Departures from basic geometries in architecture have historically often coincided with the development of new materials. This correlation is obvious in the 1950s, `60s, and `70s, during which developments in concrete and later plastics inspired architects and engineers to treat form in a less restrained manner.

The translation of a freeform into a built structure requires the development of new models of thinking from all project participants. It is essential that architects and engineers collaborate from the very beginning of a project. In the case of freeform architecture an important aspect of this collaboration is that the structural engineer has to “speak the language” of the architect and fully support the particular design approach.

Three approaches of a free form finding process.

1. The first approach (Shaping form) relies heavily on computational tools to generate the shape. This is a proper approach and all other ways are just simple simulations, as a non-alcohol beer. In the beginning of this approach architects have no preconceived formal idea. The “parametric design process starts with a briefing by the client. Architects translate program- and site-specific parameters into virtual forces using software environments such as Maya etc.  Architects set up a 3D matrix that was initially shaped according to the virtual forces. Adjacent objects on the site further impacted the shape through a series of specially designed force fields. The initial shape can be deformed and altered by parametric software, until the design parameters in architect’s option are sufficiently represented. The approximate shape can be also corrected for geometrical errors in order to establish 3D Master geometry of the project. This master geometry provides the dimensional reference for all project participants during design development and construction.
The design process is more or less defined as a linear increase in detailing of the architectural ides. Logically, designing a structure in such a planning process begins after the architectural design and is not intended formally to change the shape. From that point of view architectural design is not related to the structural logic of form, but structural design is nevertheless is a key factor in realizing the architectural idea.
The first approach we are given the external surface as the master geometry of the project. We generally have two options for developing the structure: we either design a system of linear or curvilinear structural members that support a secondary and nonstructural skin, or the skin itself is conceived as the primary load-bearing system and becomes “skin deep” – a surface –structure with shell-like behavior. Since the master geometry is fixed, we cannot optimize the structure through modifications of the overall shape. High local forces or bending moments have to be accepted: a structural optimization of the overall shape would call the underlying design approach into question.
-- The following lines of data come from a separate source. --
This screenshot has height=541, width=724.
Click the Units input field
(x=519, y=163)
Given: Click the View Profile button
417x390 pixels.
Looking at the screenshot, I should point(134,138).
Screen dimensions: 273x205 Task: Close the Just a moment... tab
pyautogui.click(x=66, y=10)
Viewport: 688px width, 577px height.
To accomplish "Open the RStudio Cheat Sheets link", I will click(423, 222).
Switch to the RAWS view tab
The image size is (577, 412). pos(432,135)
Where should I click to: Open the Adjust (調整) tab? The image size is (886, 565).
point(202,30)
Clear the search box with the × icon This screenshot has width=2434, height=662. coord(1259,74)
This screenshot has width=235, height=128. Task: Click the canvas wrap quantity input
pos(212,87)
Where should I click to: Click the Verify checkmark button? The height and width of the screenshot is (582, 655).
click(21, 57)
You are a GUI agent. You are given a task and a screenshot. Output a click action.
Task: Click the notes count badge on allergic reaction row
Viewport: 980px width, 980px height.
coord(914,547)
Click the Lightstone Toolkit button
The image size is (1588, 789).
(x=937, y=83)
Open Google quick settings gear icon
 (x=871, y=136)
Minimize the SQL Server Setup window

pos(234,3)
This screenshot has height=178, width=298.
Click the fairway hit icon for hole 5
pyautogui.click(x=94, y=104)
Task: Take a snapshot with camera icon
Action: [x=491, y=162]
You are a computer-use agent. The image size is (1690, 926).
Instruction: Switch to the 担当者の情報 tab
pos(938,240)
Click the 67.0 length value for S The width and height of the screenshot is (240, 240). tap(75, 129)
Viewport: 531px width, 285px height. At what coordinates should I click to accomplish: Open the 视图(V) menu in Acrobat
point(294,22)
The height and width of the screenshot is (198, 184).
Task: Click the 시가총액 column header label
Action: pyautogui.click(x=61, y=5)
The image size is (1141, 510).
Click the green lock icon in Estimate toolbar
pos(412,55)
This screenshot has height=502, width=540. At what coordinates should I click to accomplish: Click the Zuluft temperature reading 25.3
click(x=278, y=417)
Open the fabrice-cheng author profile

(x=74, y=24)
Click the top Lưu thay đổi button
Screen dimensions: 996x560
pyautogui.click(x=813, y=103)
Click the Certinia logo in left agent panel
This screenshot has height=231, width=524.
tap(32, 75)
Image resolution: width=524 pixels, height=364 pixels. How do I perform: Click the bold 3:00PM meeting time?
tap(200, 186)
2. The second approach illustrates a different approach. Here the design process does not start out in a virtual design environment; instead, the architects manually build a series of physical models, many of which are 3D digitized in order to correct and check the shape with respect to program and site in a computer-aided design environment.  The CAD-corrected data enables the building of more accurate physical model that often explore the implementation of the overall shaping strategy in partial and more detailed models of the project. This approach generally concentrates on the effects of the exterior surface and the interior spaces, and relies largely on physical model to verify that the original design intent is met. The most important difference from the first approach (form finding process) is that the second approach does not define a 3D master geometry as a dimensional reference before starting the design and structural development. Rather from finding turns out to be a kind of “iteration process” in which from changes are digitized and refined. In this approach we are given the database of the outer and inner surface and the interstitial space “between” results to integrate a structural system and embed all necessary mechanical elements. The loadbearing structure – often a series of steel frames – is hidden from user and architecturally almost irrelevant. In this “undercover role” the main part of structural engineering is a geometrical optimization that means to identify the layout of structural members in the interstitial space and optimize the arrangement so that it works in a structural way. The internal and external surface themselves act as enclosures without any primary load-bearing function; their geometry establishes boundary parameters for us that cannot generally be changed.

3. In the Third approach the conceptual design phase during the architectural competition does not rely heavily on computers, and physical models. The 3D model generated during design development is shaped to capture the design intent of the original handmade scheme. While following the initially proposed shape, it is built independently and does not contain digitized data taken directly from the physical models, like in the second approach. The third approach creates the digital model when translating the scheme from the conceptual status to a design development phase in a digital environment. Though the objective is to remain close to the original shape. And in contrast to the first approach the structural behavior could have influence on the shape, driven by the idea of possible structural systems and the understanding of their behavior. The external skin can be designed as a series of discrete layers , each responding to a specific set of functional requirements.